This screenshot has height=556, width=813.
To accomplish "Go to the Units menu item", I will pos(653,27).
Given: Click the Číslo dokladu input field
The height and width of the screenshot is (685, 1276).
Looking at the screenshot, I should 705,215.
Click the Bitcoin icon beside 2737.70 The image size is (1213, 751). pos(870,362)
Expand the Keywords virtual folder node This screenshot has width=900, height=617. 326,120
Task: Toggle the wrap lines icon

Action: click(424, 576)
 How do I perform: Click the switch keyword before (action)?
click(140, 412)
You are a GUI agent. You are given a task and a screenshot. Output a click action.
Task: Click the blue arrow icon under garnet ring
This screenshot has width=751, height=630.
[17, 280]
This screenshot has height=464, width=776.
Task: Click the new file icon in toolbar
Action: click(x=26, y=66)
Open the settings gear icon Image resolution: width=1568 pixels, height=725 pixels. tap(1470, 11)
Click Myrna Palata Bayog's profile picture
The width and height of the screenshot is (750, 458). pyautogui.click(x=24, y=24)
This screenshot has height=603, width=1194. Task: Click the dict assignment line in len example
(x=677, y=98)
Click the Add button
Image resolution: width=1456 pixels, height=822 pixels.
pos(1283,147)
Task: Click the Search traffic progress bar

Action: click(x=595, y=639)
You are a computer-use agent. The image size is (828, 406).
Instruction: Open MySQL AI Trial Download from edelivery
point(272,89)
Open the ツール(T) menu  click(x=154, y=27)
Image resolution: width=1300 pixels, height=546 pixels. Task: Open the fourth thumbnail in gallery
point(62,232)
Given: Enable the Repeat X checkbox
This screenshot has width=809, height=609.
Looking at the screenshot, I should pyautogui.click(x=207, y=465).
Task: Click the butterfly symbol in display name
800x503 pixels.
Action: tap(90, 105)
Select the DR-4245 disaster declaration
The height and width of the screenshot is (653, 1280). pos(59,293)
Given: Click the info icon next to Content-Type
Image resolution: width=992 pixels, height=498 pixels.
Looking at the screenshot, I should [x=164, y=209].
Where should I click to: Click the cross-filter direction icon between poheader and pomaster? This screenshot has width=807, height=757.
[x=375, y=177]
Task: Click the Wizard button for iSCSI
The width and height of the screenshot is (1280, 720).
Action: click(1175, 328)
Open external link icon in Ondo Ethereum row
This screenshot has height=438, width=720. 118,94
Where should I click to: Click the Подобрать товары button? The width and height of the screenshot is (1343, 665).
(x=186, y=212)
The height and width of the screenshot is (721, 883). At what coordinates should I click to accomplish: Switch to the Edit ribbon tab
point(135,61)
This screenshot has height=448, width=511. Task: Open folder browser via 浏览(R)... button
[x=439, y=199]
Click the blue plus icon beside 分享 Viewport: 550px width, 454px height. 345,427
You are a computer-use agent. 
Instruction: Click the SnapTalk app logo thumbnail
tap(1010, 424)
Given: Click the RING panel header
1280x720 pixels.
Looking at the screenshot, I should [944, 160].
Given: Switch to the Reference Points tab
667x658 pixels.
● ● ● ●
(Exercise description)
Exact reproduction of the lines from the top of the material through the line where "Expand the Keywords" appears is required, both boundary lines included, with no other output.

(Exercise solution)
This screenshot has height=556, width=813.
To accomplish "Go to the Units menu item", I will pos(653,27).
Given: Click the Číslo dokladu input field
The height and width of the screenshot is (685, 1276).
Looking at the screenshot, I should 705,215.
Click the Bitcoin icon beside 2737.70 The image size is (1213, 751). pos(870,362)
Expand the Keywords virtual folder node This screenshot has width=900, height=617. 326,120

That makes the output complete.